Fairview High School will represent Colorado at the Energy Department's National Science Bowl on April 24–28 in Washington, D.C., where the team will compete against more than 400 students from 70 high schools for the national title.
"We practiced two days a week, but the real secret to winning is Frappuccinos," shared Michael Chen, team captain for Fairview. Chen said the team will continue its regular practice schedule in preparation for D.C., where he said they expect harder questions, so they will hit the books—and, of course, drink more frappes.
DOE began the Science Bowl in 1991 as a way to encourage high school students to explore math and science. Each year, approximately 15,000 students from across the country compete for a chance to go to Washington, D.C., for the national finals.
"Fairview High School will be facing stiff competition at the National Science Bowl," Lung said. "Some of the competing teams eat, drink, and sleep Science Bowl, and are in it to win. But I don't have any concerns about our team. The National Science Bowl provides a great venue and recognition to students who excel in science and math. These students are amazing."
Despite facing what is sure to be tough competition, Fairview Team Member Logan Garbarini keeps it all in perspective: "We just enjoy learning. Last year we had a lunch table and talked scientific stuff. You just have to have fun with it and not focus too much on the competition, but more on learning."
Adults Love to Volunteer, Too
Learning is precisely what keeps parent Sylvia Artz involved with the Smoky Hill High School team, even after her own sons have graduated from college. "I love math and science, but I became a volunteer because I love these kids."

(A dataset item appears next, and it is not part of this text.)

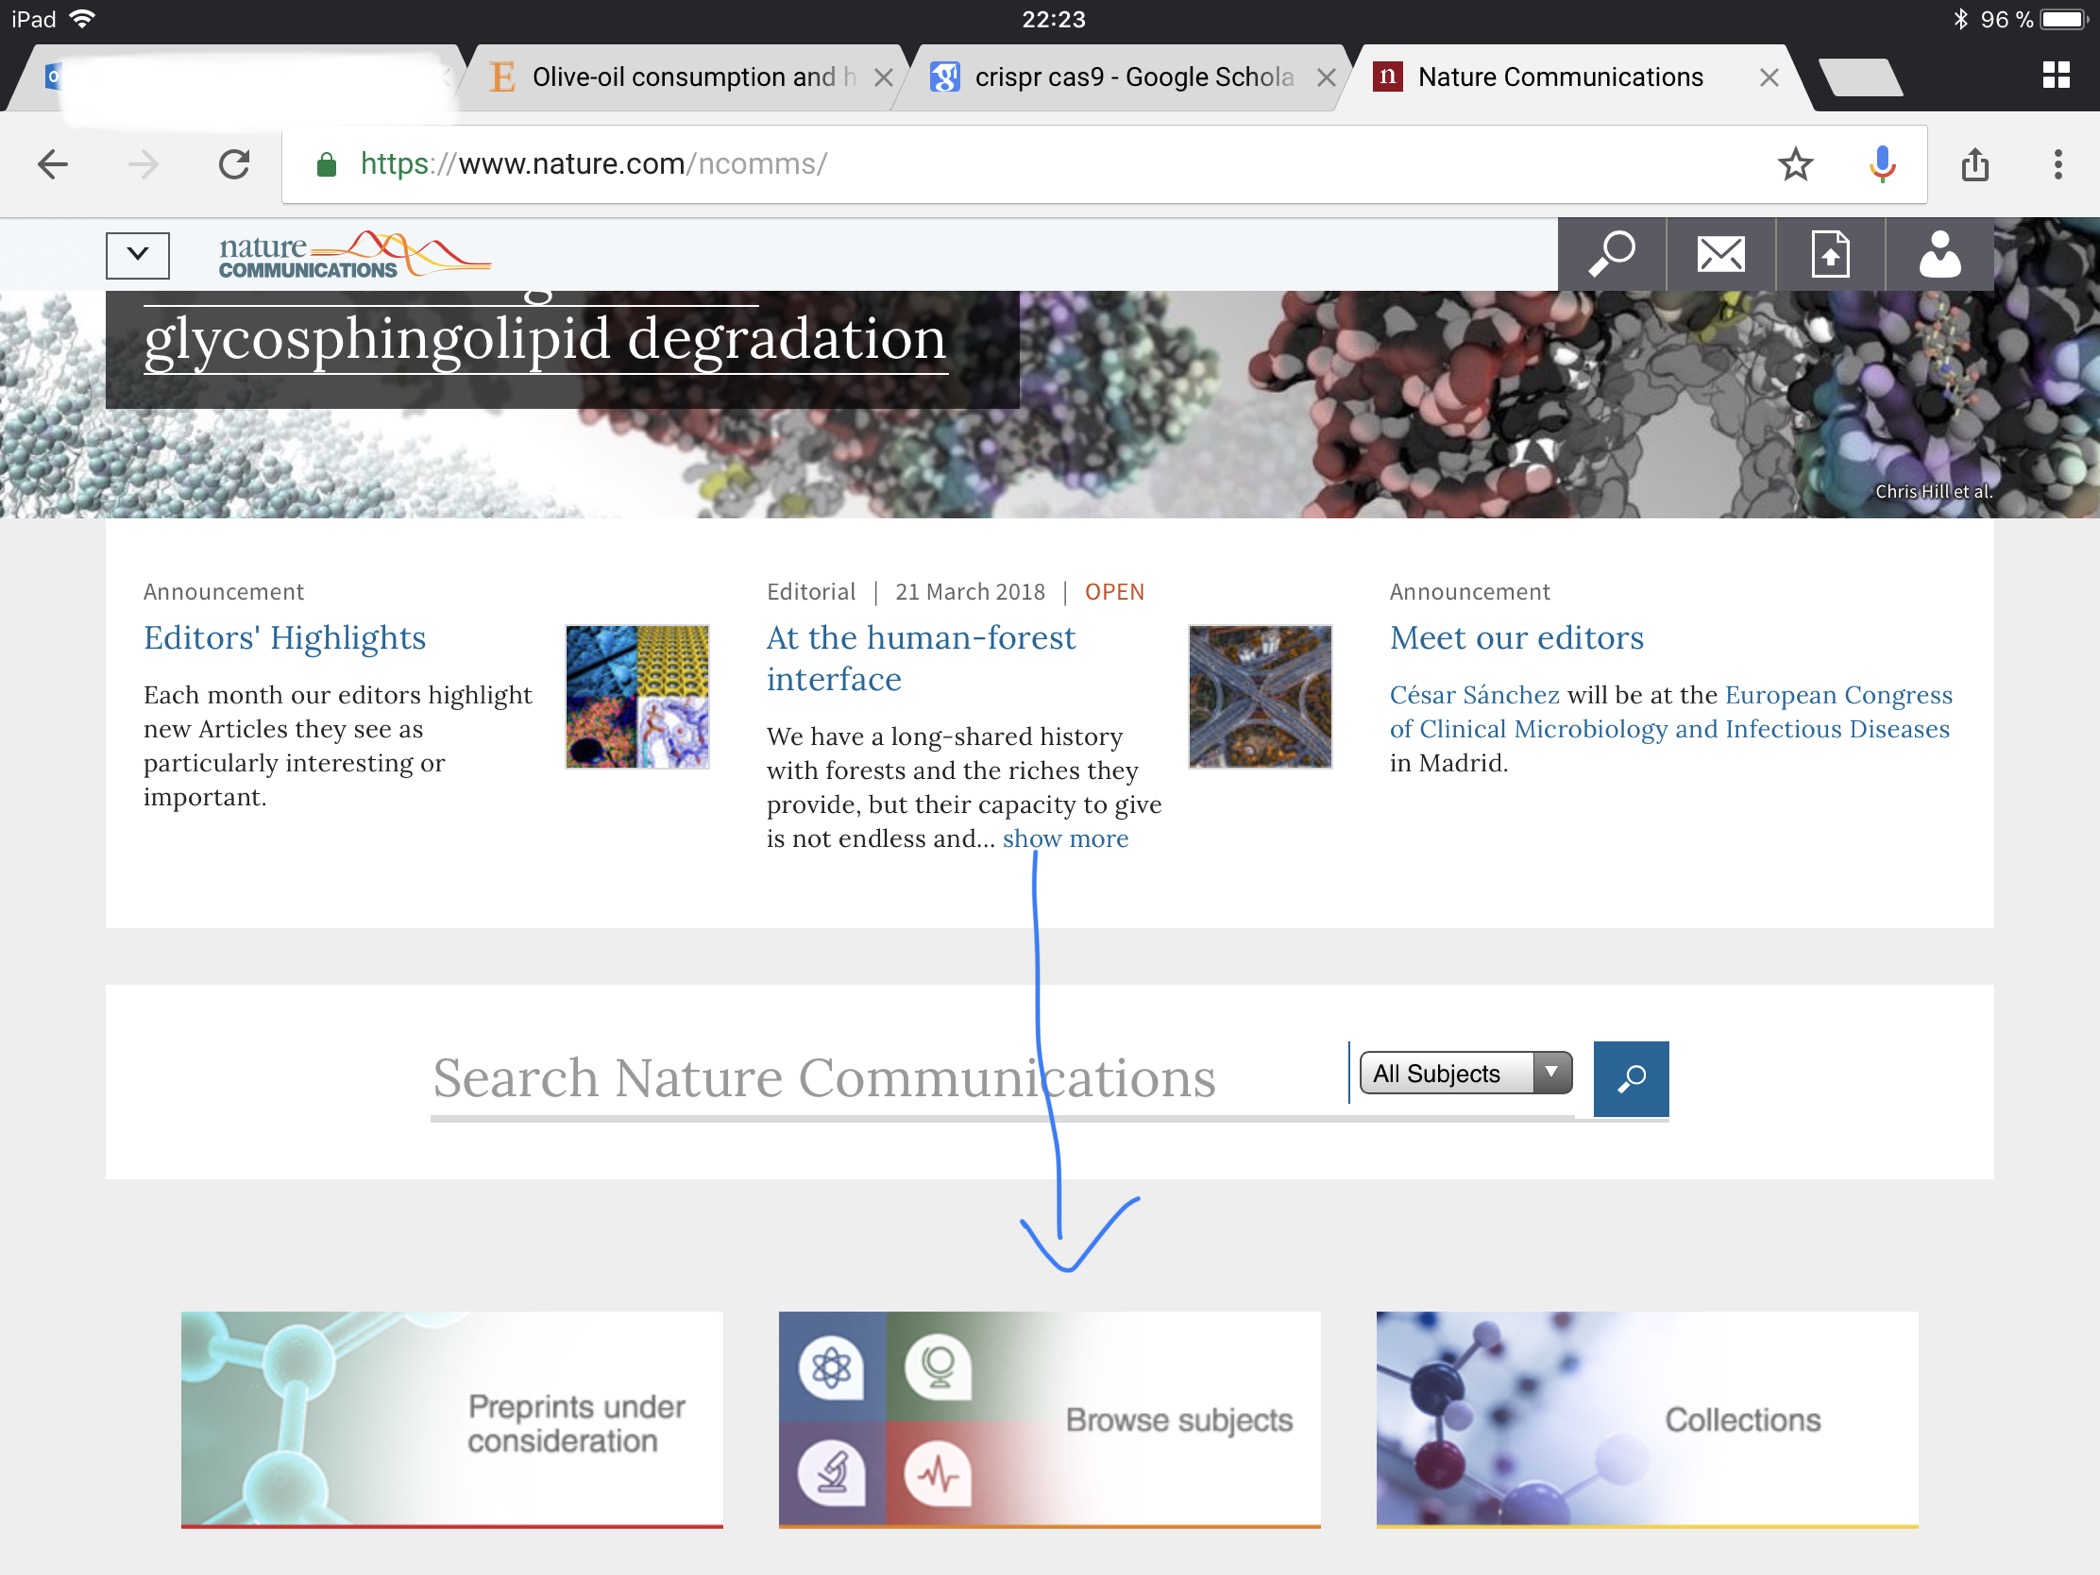
Task: Open the tab grid overview icon
Action: 2056,75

Artz hosts training sessions at her home, where she helps read test questions. She focuses on mentoring girls.
"The first year I was here, I looked around the whole auditorium and there were maybe five girls, and I thought, ‘There is something wrong with this picture.' That's when I decided to start mentoring girls and tell them it's okay to be smart in math and science," Artz said.

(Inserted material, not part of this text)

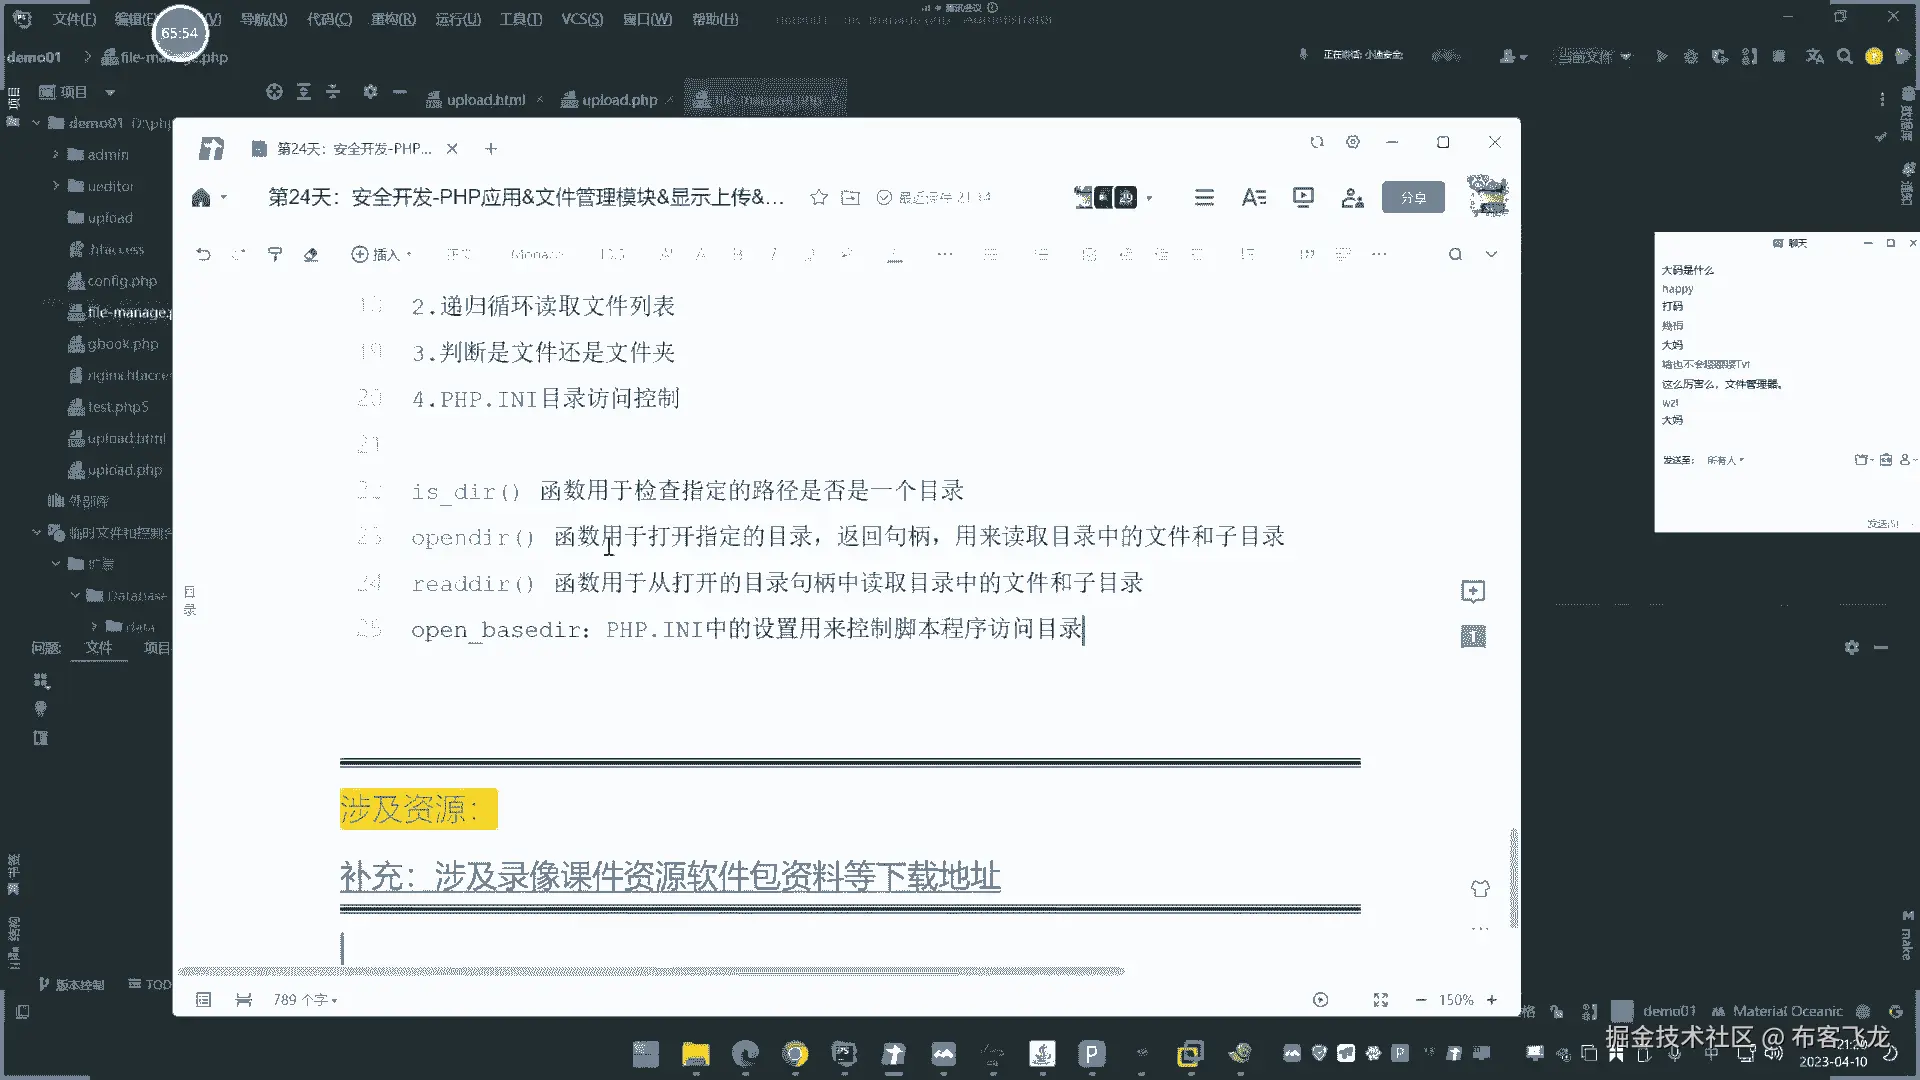This screenshot has width=1920, height=1080.
Task: Star the note as favorite
Action: (819, 197)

In addition to helping girls become engaged in math and science, competing in Science Bowl also has a classroom benefit, according to Smoky Hill High School coach Mary Bartholomew.

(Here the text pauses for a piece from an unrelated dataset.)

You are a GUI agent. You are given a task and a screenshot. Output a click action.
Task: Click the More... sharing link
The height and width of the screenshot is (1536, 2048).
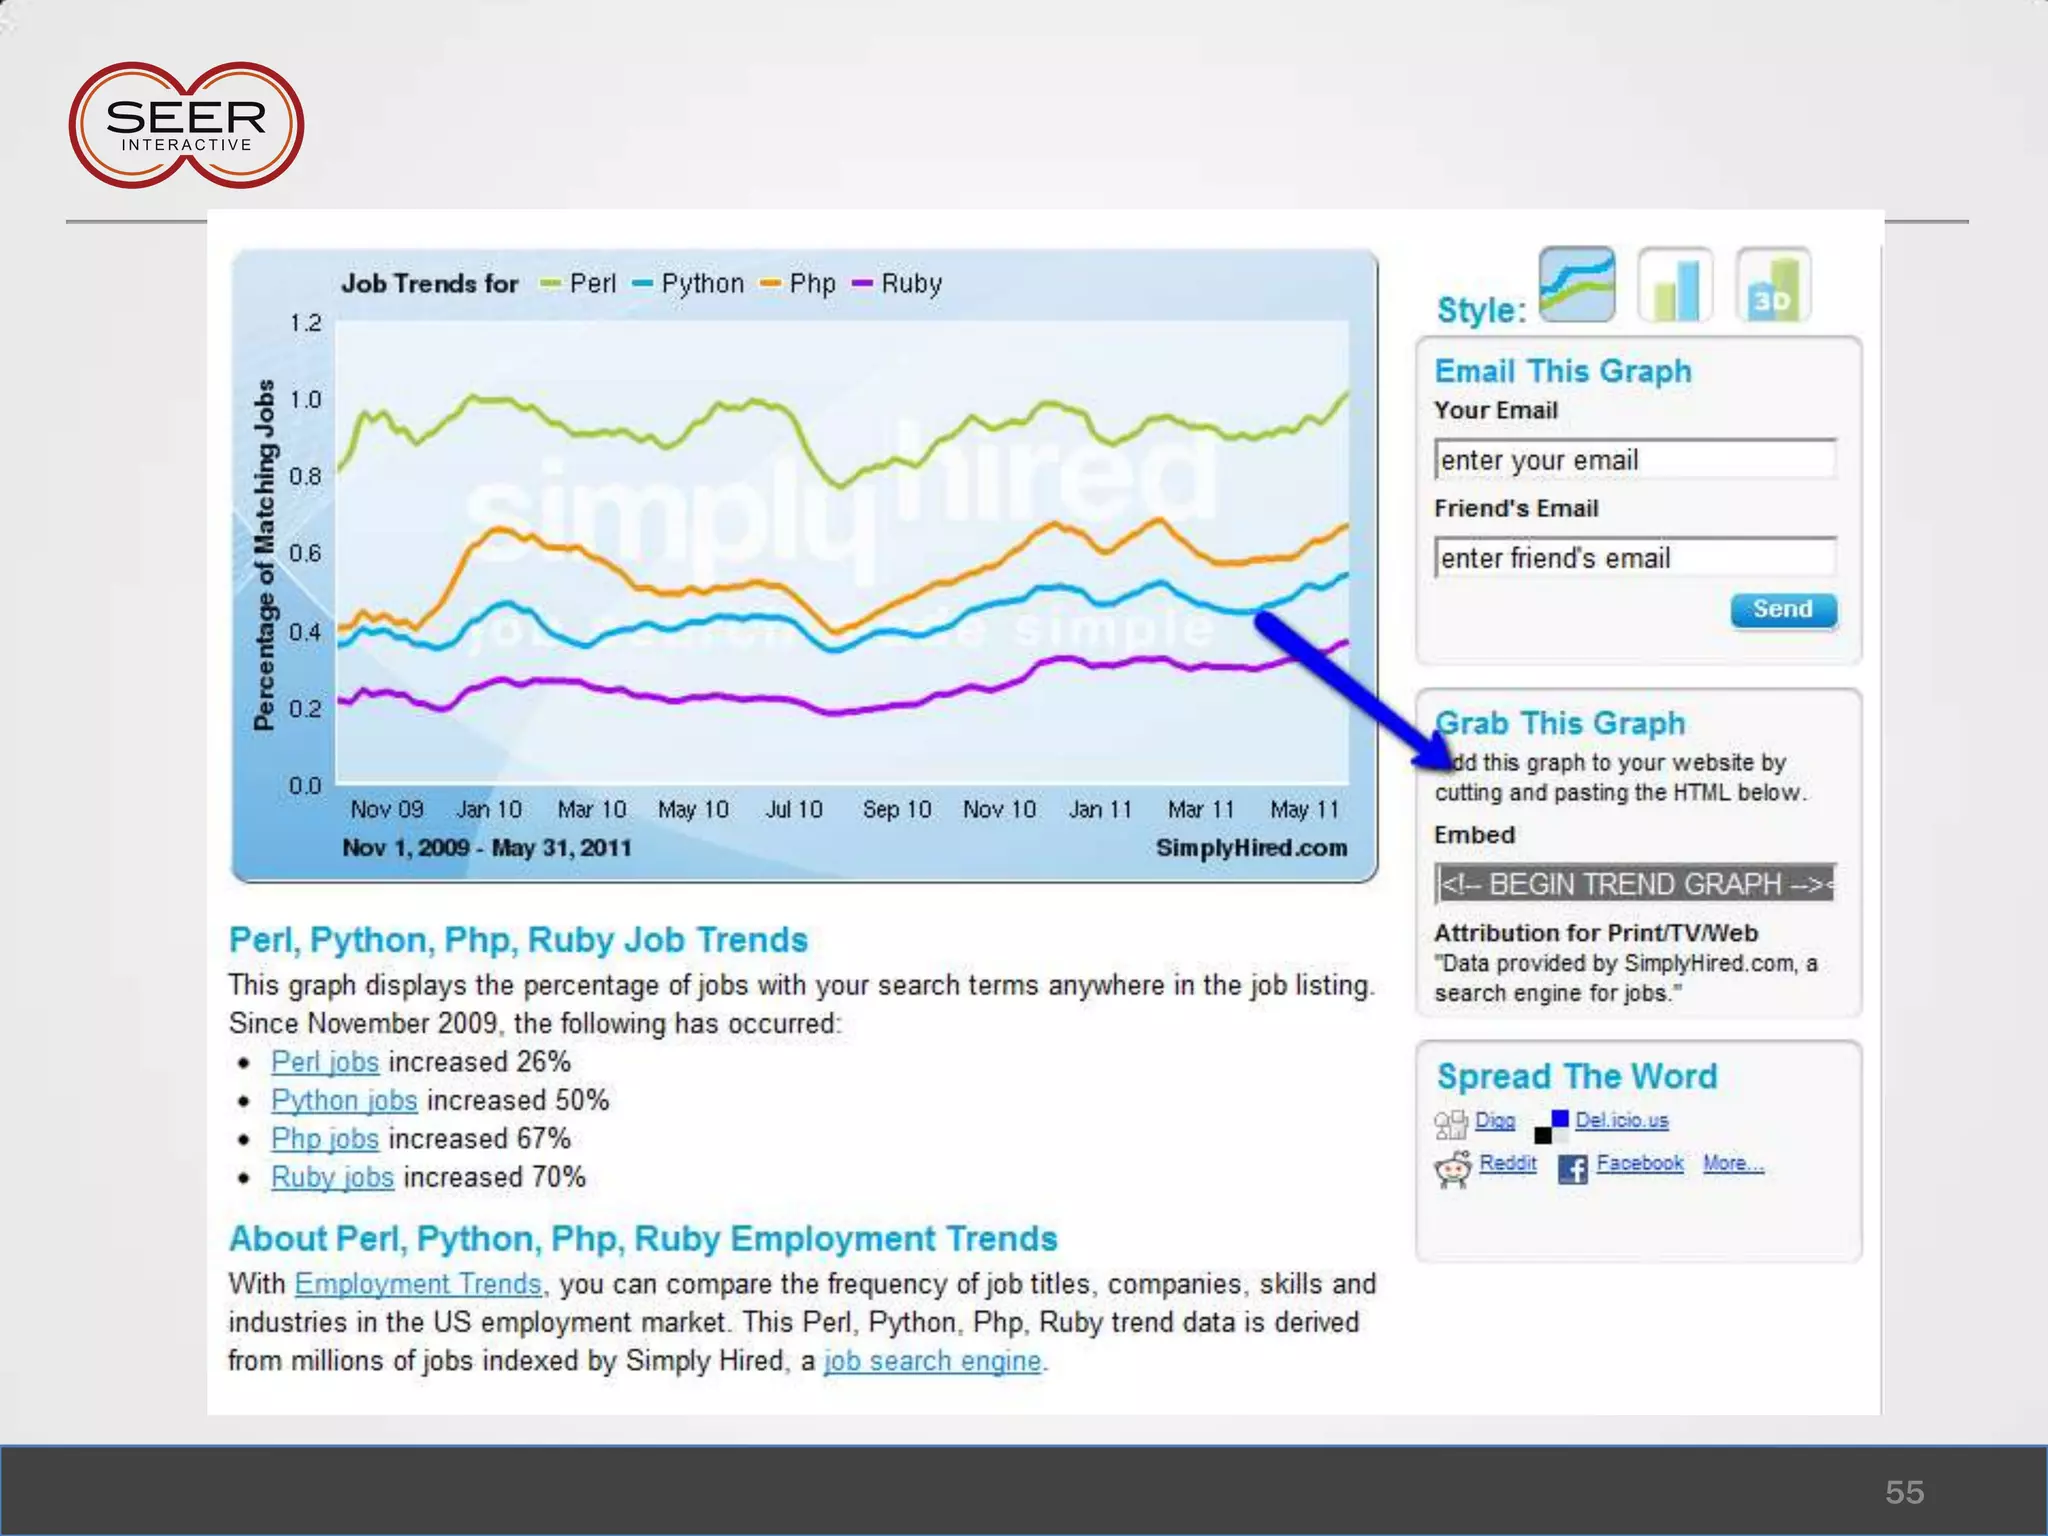pos(1733,1163)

"It inspires the kid to take on that extra challenge," Bartholomew said. "Our youngest team member is an engineering and computing kind of guy, but he's also in AP Biology right now, and he said to me, ‘There's been a lot of biology questions; I didn't think that would pay off. Maybe I'll like biology a little bit better.' Science Bowl helps them understand that a breadth of knowledge is a good thing, too."
It's that kind of pull toward math and science that the Energy Department and national labs such as NREL hope to see pay off with more students pursuing the sciences through college and into their careers.
"Globally, innovation will drive the world's economy, and this takes more scientists and engineers. The demand is high and growing," NREL Deputy Director for Science and Technology Dana Christensen said. "Events such as the Science Bowl provide opportunities for students to discover just how fun science, math, and engineering can be—and will hopefully lead them into careers, such as those at NREL, where they might be asked to judge a future Science Bowl."
Shawn Ong, team captain for second-place finishers Douglas County High School, agrees. "It is really important to be studying sciences and new technology areas. By having these events and competing in the math and science fields, it helps prepare the next generation for the future."